There’s a paradox in modern computing: computers today are faster, more powerful, and sleeker than ever before, yet they often feel slower when doing everyday tasks. How can this be true? The answer lies in a growing mismatch between hardware advancements and software development practices.

The Promise of Moore’s Law

You’ve probably heard of Moore’s Law, the observation made by Gordon Moore in 1965 that the number of transistors in an integrated circuit doubles approximately every two years. This doubling translates to exponential growth in computing power. For decades, this trend held true, allowing computers to become faster and more capable at an astonishing rate.

But while hardware performance has skyrocketed, the way we write software has changed dramatically, and not always for the better.

The Reality of Modern Software

In the early days of computing, resources were scarce. Developers had to be highly efficient, squeezing every ounce of performance out of limited hardware. Programs were carefully written to minimize memory use and maximize speed. But today, those constraints are less pressing. Why? Because hardware is “fast enough” to accommodate less efficient software. Or at least, that’s the assumption.

Take modern applications: instead of being optimized for speed and efficiency, they’re often bloated with unnecessary features, redundant processes, and layers of abstraction. Think of a simple text editor. In the past, it might have been a few kilobytes in size, designed to launch instantly and use minimal system resources. Today’s equivalent might consume hundreds of megabytes, taking seconds to load, even though it fundamentally performs the same function.
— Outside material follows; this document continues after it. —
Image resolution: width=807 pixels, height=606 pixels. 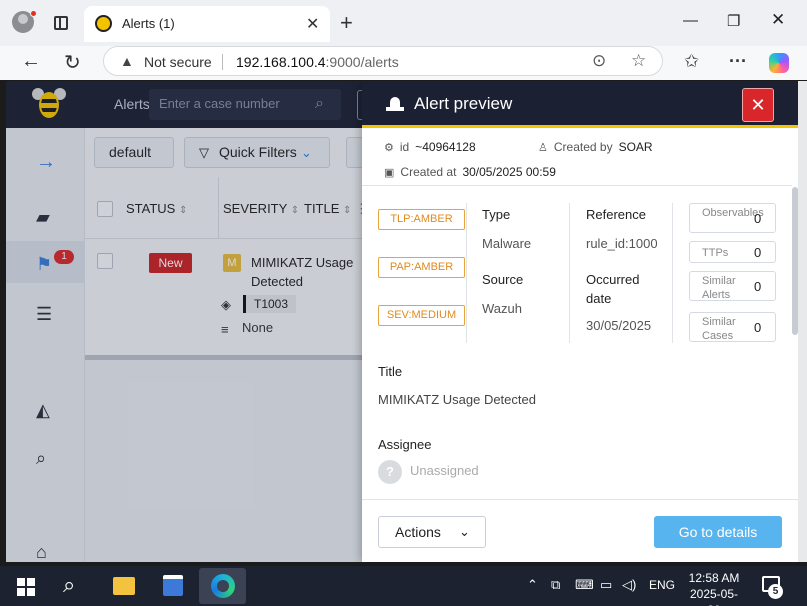 What do you see at coordinates (312, 24) in the screenshot?
I see `tab-close-icon: ✕` at bounding box center [312, 24].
The Bandwidth vs. Processing Paradox

While internet bandwidth and storage capacities have dramatically increased, the responsiveness of software hasn’t kept pace. Consider web applications. Are they twice as fast as they were two years ago? Probably not. The complexity of modern web technologies—frameworks, plugins, and bloated libraries—often offsets the benefits of faster internet and improved hardware.

An Embarrassing Anecdote

Here’s a real-life example of the inefficiency problem. A developer needed to number the lines of a text file. Instead of using a built-in Unix utility like nl, which does this instantly, they wrote a Python script that looped through the file line by line. The script was not only redundant but far slower than the existing tool.

Why did this happen? Likely because the developer wasn’t familiar with the utilities already available on their system. This lack of awareness is increasingly common. Instead of learning to use efficient, purpose-built tools, many programmers default to reinventing the wheel, often less effectively.

The Layers of Abstraction

Another culprit is the growing reliance on layers of abstraction. Modern software often sits atop frameworks, libraries, and APIs that insulate developers from the underlying hardware. While abstraction makes development faster and more accessible, it can also lead to inefficiencies. For example, a web application might load dozens of unnecessary libraries to perform a single task, consuming memory and processing power needlessly.
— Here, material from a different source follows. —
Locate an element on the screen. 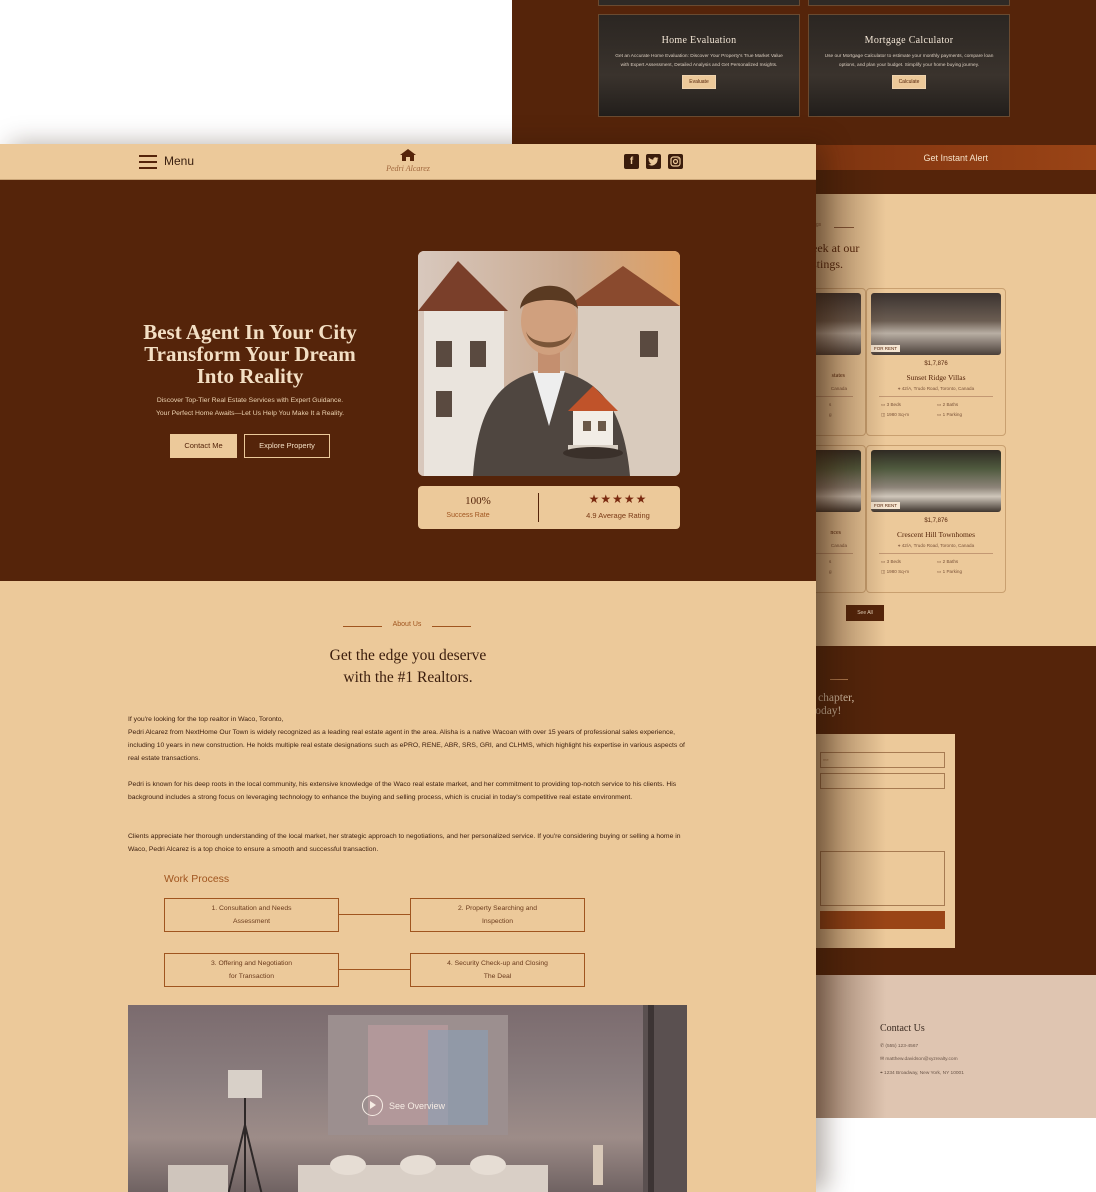  logo-text: Pedri Alcarez is located at coordinates (408, 168).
The Snowball Effect of Inefficiency

When everyone writes inefficient code, the inefficiencies accumulate. The result? Computers that are orders of magnitude more powerful than their predecessors often feel just as slow—or slower—because they’re bogged down by bloated software.
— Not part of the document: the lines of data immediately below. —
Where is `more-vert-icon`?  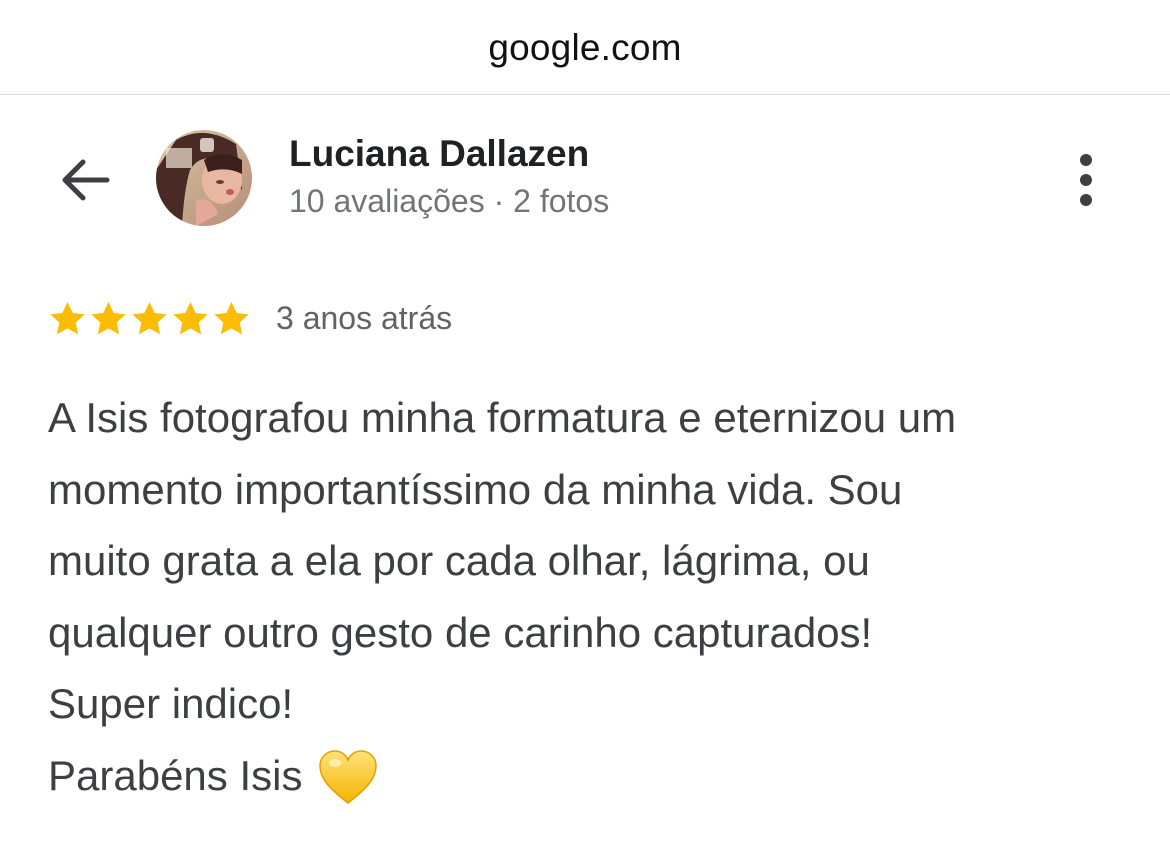 more-vert-icon is located at coordinates (1086, 180).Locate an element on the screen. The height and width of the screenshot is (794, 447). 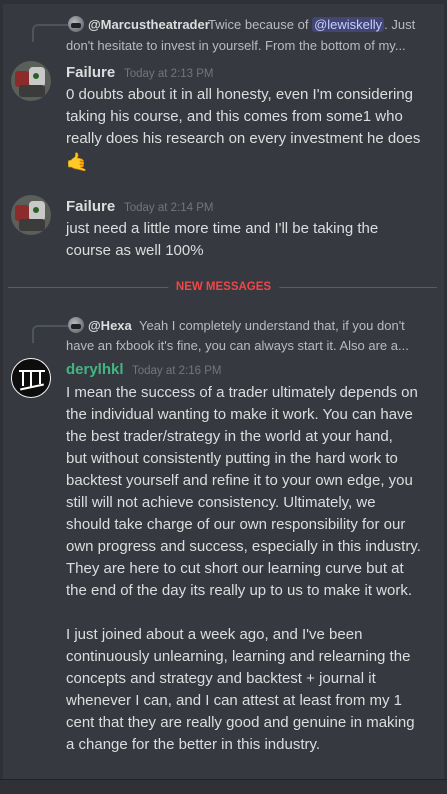
reply-text: Twice because of @lewiskelly. Just is located at coordinates (312, 24).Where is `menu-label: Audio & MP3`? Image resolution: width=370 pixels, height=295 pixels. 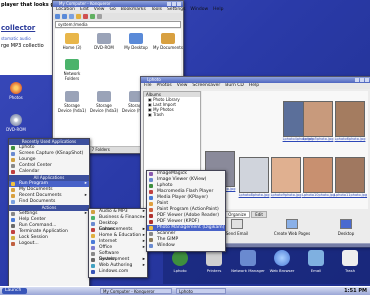
menu-label: Audio & MP3 is located at coordinates (114, 212).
This trend is particularly noticeable in areas like:

• Web browsers, which consume gigabytes of RAM to load basic websites.
• Operating systems, which include countless background processes and telemetry features.
• Games, which rely on technologies like DLSS or FSR to compensate for inefficient rendering pipelines.

The Path Forward

The solution isn’t to stop using modern tools or frameworks—they’ve made incredible advancements possible. But we do need to strike a balance. Developers should:

1. Learn the Basics: Familiarize themselves with existing tools and utilities. Why write a script when a built-in command will do?
2. Focus on Efficiency: Write code that’s not just functional but also optimized for performance.
3. Avoid Unnecessary Complexity: Use only the features and libraries truly needed for the task at hand.
4. Adopt a Minimalist Mindset: Sometimes, less is more.

Conclusion

As computers continue to grow more powerful, it’s crucial that we don’t take this progress for granted. Moore’s Law may keep advancing hardware capabilities, but it’s up to us to ensure that software development keeps pace. Otherwise, we’ll be stuck in a world where faster computers only mean slower programs.